* **Exercise description**
Reproduce the lines of the entries below word for word, omitting the pictures from your answer.

* **Given records**
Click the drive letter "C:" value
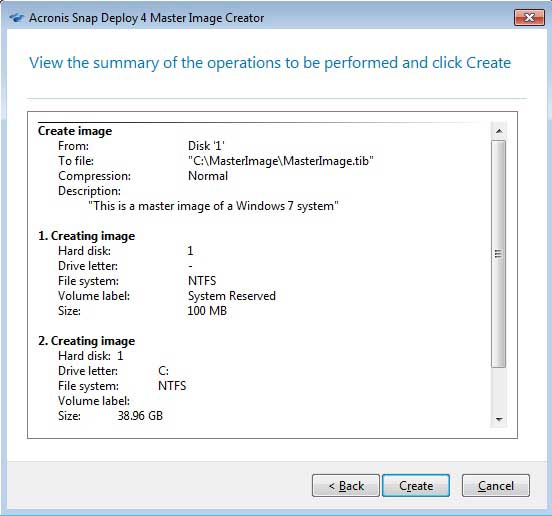This screenshot has height=516, width=552. click(163, 371)
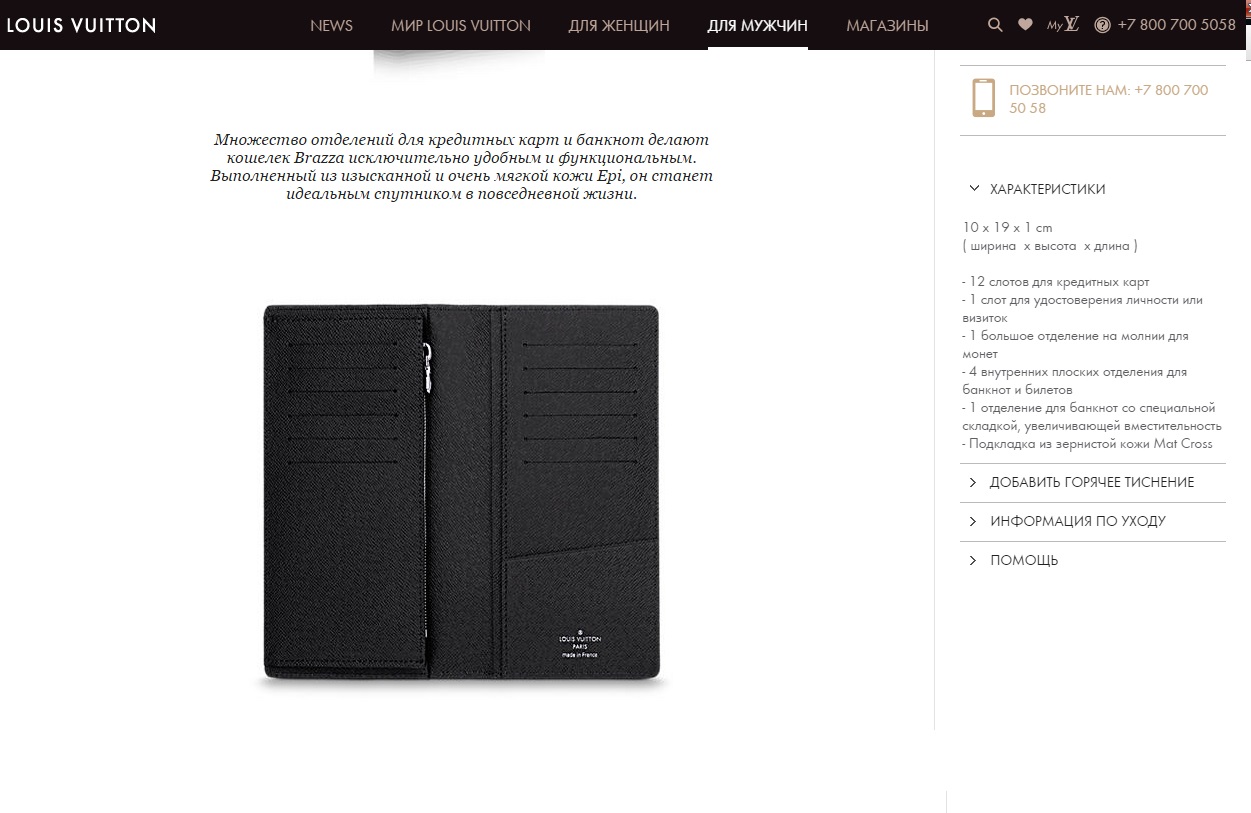Open the News menu item
The image size is (1251, 813).
click(x=331, y=25)
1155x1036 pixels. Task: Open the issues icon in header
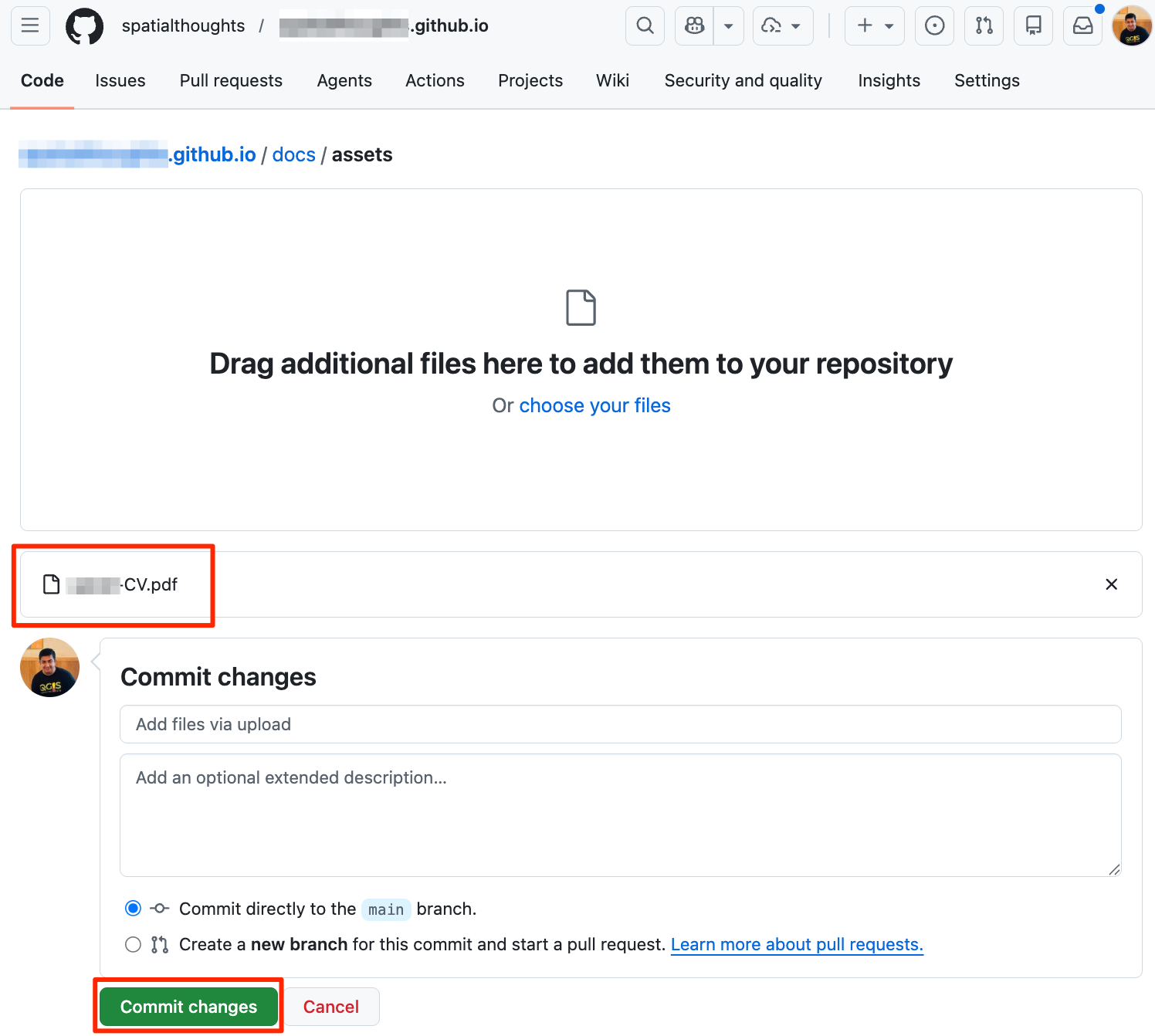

* **Solution for this task**
Click the drive letter "C:" value
This screenshot has height=516, width=552. click(163, 371)
Open the News menu item
The image size is (1251, 813).
click(x=331, y=25)
1155x1036 pixels. Task: Open the issues icon in header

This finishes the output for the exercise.